ASSIGNMENT: Only the lines from the one containing "The height and" to the end of the material are to be copied, exactly and in full; images stay out.

PROVIDED ENTRIES:
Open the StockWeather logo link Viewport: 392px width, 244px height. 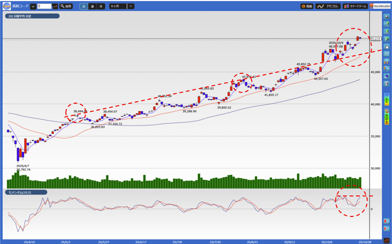pos(380,7)
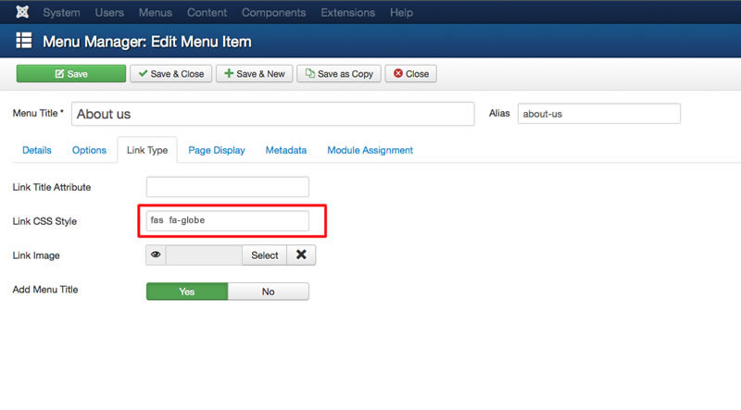
Task: Open the Extensions menu
Action: point(348,12)
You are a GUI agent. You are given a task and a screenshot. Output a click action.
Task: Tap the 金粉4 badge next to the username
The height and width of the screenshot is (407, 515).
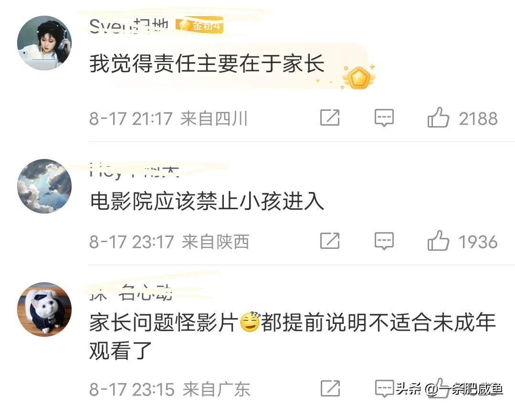pyautogui.click(x=200, y=25)
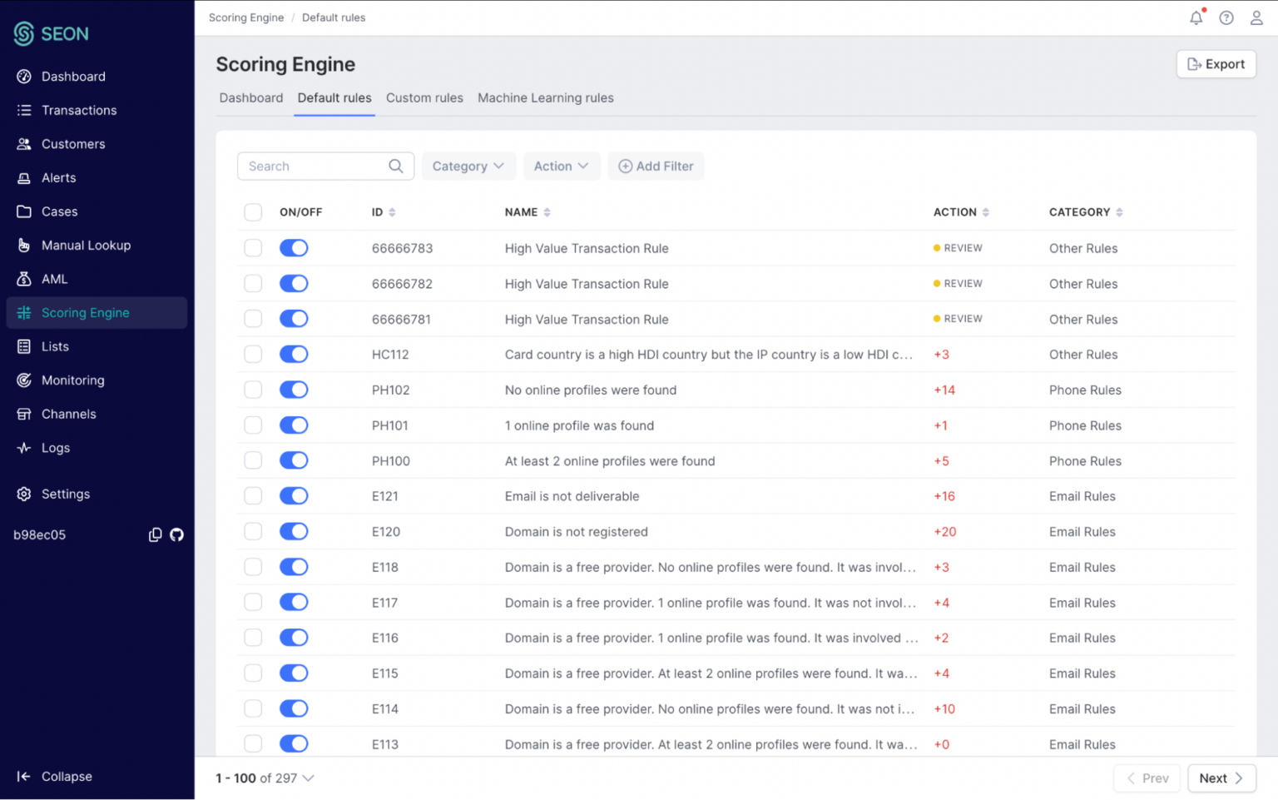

SOLVED PROBLEM:
The height and width of the screenshot is (407, 515).
pyautogui.click(x=200, y=25)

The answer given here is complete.